Margot
Margot mía;
dime por qué es tan larga y tan corta la vida…
o es que solo somos señuelos
de alguna luz serena y caprichosa;
de un aire sumiso,
como el vino que levita en las raíces de la vid y de la cruz.
Margot…
ahora que el invierno se acurruca entre sus salmos grises
y la hojarasca crece como la vida antes de la muerte,
vengo de tu mano a contemplarte,
como la ignota estrella que se mira en la greda de las gotas.
Majestuosa mujer de mi tierra;
aquella rosa que encendía el balcón de tus cabellos,
solo fue la voz de tu sangre
que subía a mirarse con el cielo.
Margot mía...
hay una tonada llorando sus notas
en las enramadas de los panales
desde tu marcha,
y el llanto de amor de las torcazas
se ha dormido en cada cuerda de tu vieja guitarra.
Tu piano te busca como un caracol ebrio,
olfateando el altar ausente de tus manos
en cada madrugada.
El pan manso y pobre de los pobres,
ha entumecido sus labios esperándote
junto a la jarra aún humeante de los sueños.

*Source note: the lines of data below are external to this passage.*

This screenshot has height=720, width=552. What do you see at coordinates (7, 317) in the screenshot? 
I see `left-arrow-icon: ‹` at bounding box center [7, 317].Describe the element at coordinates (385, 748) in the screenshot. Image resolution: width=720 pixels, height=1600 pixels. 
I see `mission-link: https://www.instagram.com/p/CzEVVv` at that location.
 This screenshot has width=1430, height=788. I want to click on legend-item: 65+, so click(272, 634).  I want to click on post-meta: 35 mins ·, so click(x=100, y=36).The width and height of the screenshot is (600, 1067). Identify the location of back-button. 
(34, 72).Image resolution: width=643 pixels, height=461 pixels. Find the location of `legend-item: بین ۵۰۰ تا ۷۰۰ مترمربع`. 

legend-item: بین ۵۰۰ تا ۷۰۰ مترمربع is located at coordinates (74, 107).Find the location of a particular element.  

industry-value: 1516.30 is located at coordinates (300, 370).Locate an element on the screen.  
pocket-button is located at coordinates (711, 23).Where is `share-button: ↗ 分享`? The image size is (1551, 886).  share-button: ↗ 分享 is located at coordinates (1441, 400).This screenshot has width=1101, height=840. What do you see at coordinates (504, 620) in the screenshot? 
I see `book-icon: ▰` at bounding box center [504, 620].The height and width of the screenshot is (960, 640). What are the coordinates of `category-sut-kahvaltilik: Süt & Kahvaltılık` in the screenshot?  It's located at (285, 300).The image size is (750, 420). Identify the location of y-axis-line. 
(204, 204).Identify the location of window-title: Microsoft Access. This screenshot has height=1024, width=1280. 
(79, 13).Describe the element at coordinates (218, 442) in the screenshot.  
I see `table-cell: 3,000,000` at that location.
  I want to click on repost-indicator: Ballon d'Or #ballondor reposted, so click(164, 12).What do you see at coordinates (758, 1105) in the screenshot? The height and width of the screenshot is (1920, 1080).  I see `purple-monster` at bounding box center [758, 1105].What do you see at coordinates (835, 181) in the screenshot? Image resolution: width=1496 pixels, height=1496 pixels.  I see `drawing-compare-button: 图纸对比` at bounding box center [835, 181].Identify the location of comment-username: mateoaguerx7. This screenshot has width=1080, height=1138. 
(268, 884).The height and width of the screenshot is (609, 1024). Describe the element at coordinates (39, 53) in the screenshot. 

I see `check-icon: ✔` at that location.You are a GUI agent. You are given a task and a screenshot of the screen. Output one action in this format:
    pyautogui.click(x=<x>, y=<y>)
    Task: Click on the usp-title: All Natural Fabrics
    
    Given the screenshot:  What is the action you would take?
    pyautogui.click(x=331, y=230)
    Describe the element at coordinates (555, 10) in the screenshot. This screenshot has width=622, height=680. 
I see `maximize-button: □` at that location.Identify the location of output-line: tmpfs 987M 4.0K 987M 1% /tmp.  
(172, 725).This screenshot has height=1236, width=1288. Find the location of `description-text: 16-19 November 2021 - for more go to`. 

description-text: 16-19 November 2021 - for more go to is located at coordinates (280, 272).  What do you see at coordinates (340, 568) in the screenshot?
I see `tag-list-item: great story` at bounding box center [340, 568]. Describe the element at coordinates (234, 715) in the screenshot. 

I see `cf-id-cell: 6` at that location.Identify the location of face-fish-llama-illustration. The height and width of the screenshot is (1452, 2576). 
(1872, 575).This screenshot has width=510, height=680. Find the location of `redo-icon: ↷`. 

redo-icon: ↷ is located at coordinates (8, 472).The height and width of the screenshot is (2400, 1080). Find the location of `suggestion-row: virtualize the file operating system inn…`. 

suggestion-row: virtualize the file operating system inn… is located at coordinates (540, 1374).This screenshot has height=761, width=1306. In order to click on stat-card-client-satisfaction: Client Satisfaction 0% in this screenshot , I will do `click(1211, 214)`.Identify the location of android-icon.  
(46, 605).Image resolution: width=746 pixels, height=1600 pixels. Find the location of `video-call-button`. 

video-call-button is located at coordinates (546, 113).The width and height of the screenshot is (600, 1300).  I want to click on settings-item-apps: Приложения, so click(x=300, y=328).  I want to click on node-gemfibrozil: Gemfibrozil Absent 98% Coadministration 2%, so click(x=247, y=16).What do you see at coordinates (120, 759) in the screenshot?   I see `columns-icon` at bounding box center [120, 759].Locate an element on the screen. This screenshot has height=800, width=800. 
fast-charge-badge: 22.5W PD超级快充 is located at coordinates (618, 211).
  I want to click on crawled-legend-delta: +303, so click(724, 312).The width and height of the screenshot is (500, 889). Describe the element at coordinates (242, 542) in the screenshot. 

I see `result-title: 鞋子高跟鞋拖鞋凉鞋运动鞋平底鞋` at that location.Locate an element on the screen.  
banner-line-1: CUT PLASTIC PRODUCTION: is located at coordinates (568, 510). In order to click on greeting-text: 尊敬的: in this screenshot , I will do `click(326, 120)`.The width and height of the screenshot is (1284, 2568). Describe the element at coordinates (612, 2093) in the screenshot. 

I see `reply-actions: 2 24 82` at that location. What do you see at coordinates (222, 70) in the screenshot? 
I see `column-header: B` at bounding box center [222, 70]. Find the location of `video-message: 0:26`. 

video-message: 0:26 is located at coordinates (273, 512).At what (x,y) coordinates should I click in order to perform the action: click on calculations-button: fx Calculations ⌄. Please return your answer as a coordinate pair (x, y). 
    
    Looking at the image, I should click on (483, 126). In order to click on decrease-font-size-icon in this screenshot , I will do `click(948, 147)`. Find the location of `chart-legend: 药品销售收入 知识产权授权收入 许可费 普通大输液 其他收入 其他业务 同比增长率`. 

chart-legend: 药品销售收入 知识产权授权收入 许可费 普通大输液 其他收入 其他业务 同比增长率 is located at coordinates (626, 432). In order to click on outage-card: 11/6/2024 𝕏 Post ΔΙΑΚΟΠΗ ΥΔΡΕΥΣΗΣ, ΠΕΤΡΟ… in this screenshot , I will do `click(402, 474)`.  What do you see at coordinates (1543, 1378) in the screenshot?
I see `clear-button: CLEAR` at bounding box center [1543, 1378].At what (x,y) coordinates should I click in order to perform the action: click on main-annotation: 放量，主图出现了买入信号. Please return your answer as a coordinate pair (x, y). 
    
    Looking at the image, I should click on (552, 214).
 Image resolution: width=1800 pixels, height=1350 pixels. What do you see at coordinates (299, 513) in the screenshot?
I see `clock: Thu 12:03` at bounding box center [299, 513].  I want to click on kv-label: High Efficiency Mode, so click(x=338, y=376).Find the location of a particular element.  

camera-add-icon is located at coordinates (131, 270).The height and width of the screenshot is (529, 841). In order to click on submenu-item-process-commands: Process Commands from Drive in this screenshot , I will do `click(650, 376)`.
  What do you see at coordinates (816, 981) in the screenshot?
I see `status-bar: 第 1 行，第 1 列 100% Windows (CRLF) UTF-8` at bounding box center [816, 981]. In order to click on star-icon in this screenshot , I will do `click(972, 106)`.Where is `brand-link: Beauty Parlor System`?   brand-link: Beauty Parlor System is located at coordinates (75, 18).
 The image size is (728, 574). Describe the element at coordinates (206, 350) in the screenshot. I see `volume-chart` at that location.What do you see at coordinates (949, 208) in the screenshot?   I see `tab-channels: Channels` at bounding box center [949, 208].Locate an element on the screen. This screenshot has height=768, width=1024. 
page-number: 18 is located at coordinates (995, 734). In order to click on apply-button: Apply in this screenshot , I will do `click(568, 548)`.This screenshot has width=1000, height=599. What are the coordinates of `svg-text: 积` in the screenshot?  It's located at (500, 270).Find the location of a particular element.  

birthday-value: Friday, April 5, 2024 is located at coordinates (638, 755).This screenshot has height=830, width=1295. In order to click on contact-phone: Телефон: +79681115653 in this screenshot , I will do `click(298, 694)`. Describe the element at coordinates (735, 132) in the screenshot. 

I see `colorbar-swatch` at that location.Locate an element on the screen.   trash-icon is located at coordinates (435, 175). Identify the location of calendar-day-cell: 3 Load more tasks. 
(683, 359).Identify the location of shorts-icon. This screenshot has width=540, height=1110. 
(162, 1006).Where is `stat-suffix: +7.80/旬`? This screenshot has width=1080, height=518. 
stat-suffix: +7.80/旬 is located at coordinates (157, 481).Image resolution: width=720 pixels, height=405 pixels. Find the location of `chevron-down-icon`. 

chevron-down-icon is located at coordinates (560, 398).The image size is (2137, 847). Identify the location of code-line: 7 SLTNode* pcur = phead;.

Es tan poca la eternidad para amarte
y tan pequeñas las manos del mar,
para acariciar tu frente bajo la tierra.
Con qué fuerza te apagaste solo de eternidad;
con qué tacto la arcilla te hizo de nuevo silvestre y flama
en el leve polvo constelado de tu sino.
Ven Margot…
sube de nuevo con tu canto,
como sube en corros el aliento de la lluvia
cuando el amanecer barre con sus pupilas
el pentagrama sinuoso de las viñas.
Te imagino de niña navegando en las manos de tu madre,
saltando junto al rosal de tu vestido
y mirando por los ojos de tu padre
la folclórica armonía de las cosas…
No hay bóveda para contener tanta sustancia de amor
y de tibieza.
La muerte es solo la vida que se sumerge por un instante
a mirar de frente la vida;
al fruto que navega bajo la luz mojada de las sombras.
Margot…
el siglo que te esperaba se marchó,
como las doradas alondras de las alamedas al caer la tarde,
como el sudor en la frente de los últimos rayos del poniente.
Margot…
en qué doliente círculo estás de nuevo renaciendo;
en qué agitadas mareas terrestres
tus pequeños pies estarán melgando alguna nueva primavera.
¡Ay Margot mía!
que pequeña es la eternidad para amarte
y que solo ha quedado el airón de tu pañuelo,
entre las manos agrietadas de los sedientos arenales
de mi patria.
Mientras el medianero día avanza lamiendo sus heridas,
como el buey azotado por la sed y la picana astral del rayo
y de la escarcha;
pienso en las huellas que dejaste labradas en la volcánica piedra
de las islas,
como una estatuada flor entre las olas y los dorsos salitrosos
de sus pacientes titanes.
Margot…
madre de las tonadas;
incansable cosechera y sembradora de la cueca;
jardinera de resbalosas y del lamento lejano de los cóndores,
en la muerte la vida se hace más intensa:
¡es solo otra forma de seguir viviendo!
Así, como la azucena que en otoño teje sus pétalos bajo la tierra,
tu estás aún en tus formas y contornos,
como una bailarina entre los rayos de la oscuridad:
enhebrando los signos del canto,
besándote como un solo labio, con tu Chile amado, con tu gente,
con aquel campesino mordido por el polvo del camino,
con el crisantemo que brota inmaculado,
en las rondas de algún colegio pobre;
perdido entre la garúa sureña
o en el valle dormido tras los montes.